Re: Frames and accessibility: opinions please

	I see a strong parallel here to something that probably
seems totally unrelated.  I will keep it short.

	The Federal Communications Commission regulates broadcast
technology in the United States because there is a finite number
of channels.  The idea is to support technology that will be the
most useful to the entire population.

	When advances have come along such as color in television
and stereophonic sound in both radio and television, the FCC
actually let private industry develop the new signal standards
and said that there were only two conditions.  The new audio and
video signals had to produce proper sound and picture on older
monochrome sets so that everybody's existing set didn't become
rubbish overnight.  They also said that after the engineering
test period, whichever standard produced the best signal quality
would become the standard for radio/TV broadcasting in the United
States for the foreseeable future.

	The purests grumbled but that model has worked all over
the world.  In most countries, color television is
monochrome compatible and FM stereo sound broadcasts produce a
perfectly good mono signal on sets that don't receive stereo.

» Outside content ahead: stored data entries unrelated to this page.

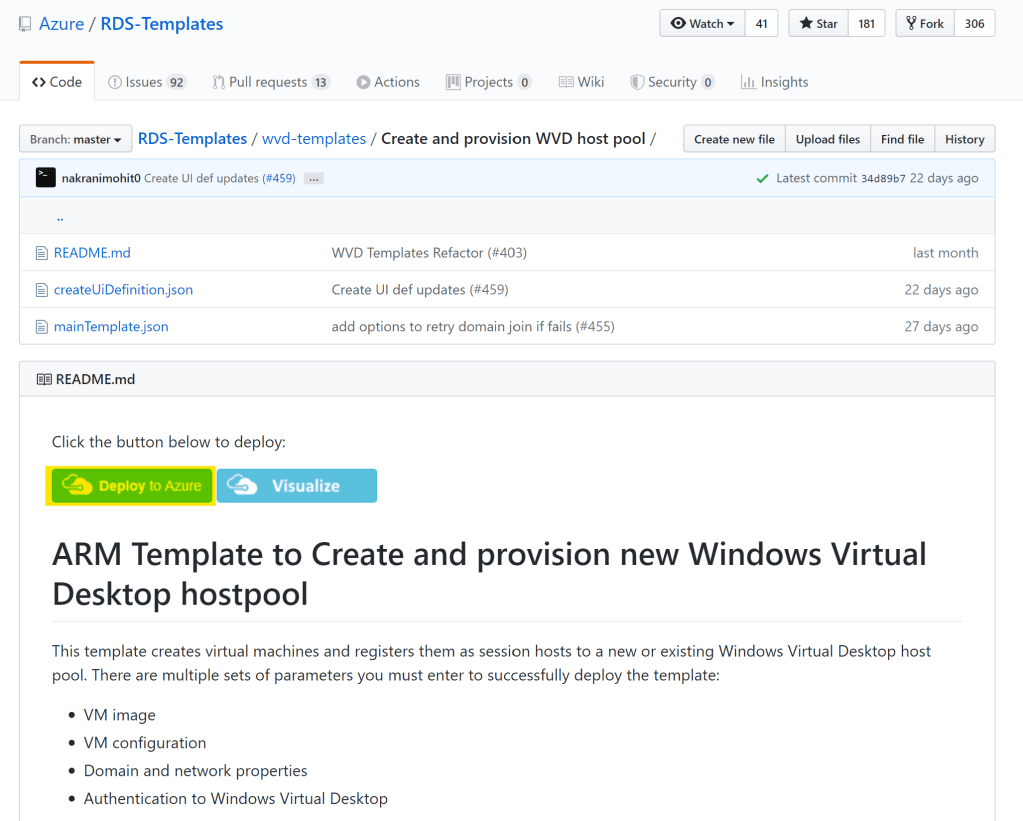
Task: Go up to the parent directory link
Action: [60, 217]
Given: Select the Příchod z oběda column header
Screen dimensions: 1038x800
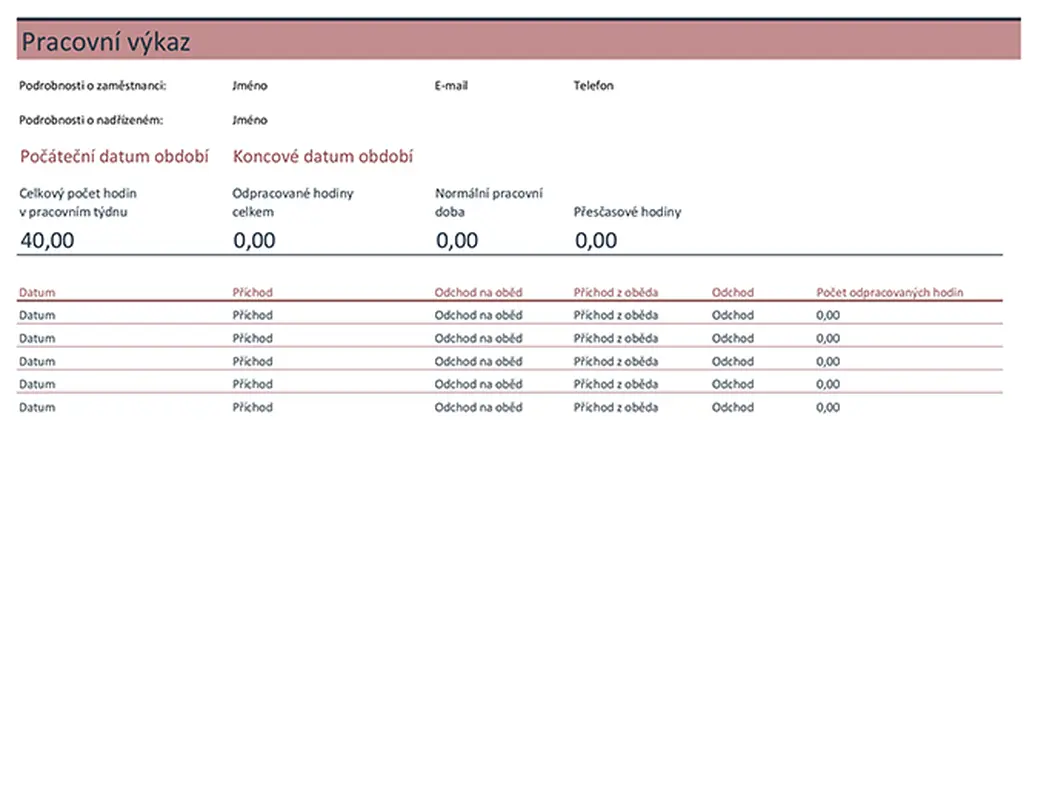Looking at the screenshot, I should (616, 293).
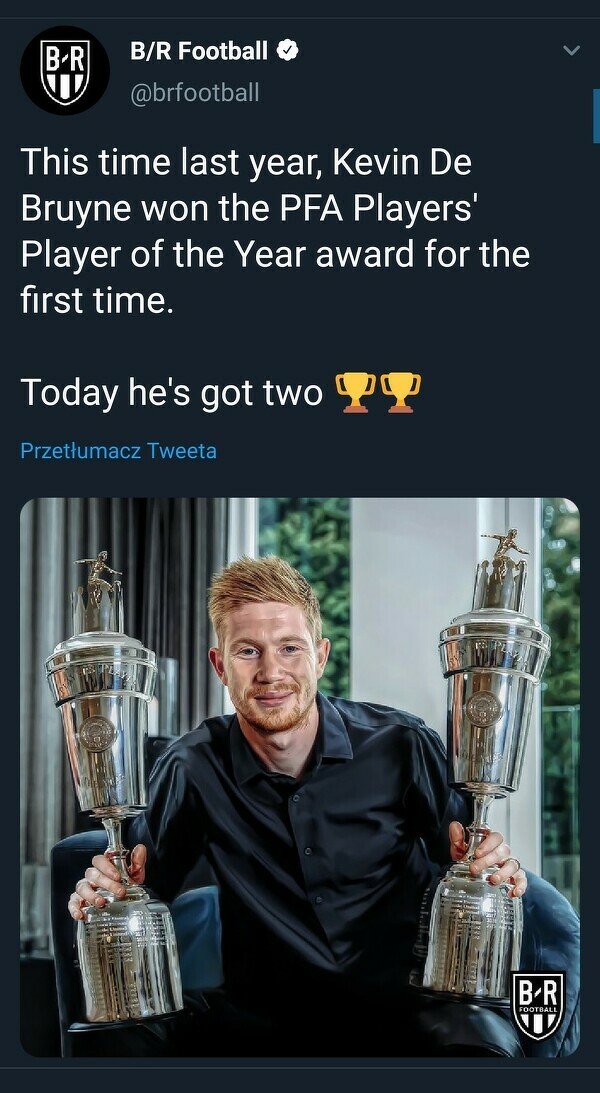600x1093 pixels.
Task: Click the second trophy emoji
Action: coord(401,392)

	If you consider the technology of the time period when
color was added to television, about 1950-51 or so, it was a
technological miracle that engineers could make it happen and
mass-produce that technology.

	The difference between broadcasting and web accessibility
issues seems total, but the parallel is that we are trying to
provide information to hopefully all comers.  There is no FCC for
computing because we are not dealing with the sort of mutual
exclusivity that is the nature of radio broadcasting.

	To this day, people can buy inexpensive monochrome
televisions and use them effectively.  They represent the
simplest and cheapest way to receive TV signals.

	Text-only browsers like lynx and relatives represent a
known-workable solution to access as well as a light-weight load
on either older, slower, or otherwise minimalist equipment.

	Truly good technology is flexible enough to continue to
work in a variety of situations.

	Is what we have now acceptable with all of its high-end
requirements?  I think not.

	We can have all the high-end capabilities one can imagine
and still easily support a great deal of legacy technology.  One
simply has to decide that this is an important principle and that
resolve has been absent as far as I can tell.

	Modems and other telecommunications devices usually
negotiate until both agree on a protocol that works.  Why can't
web server software do this automatically?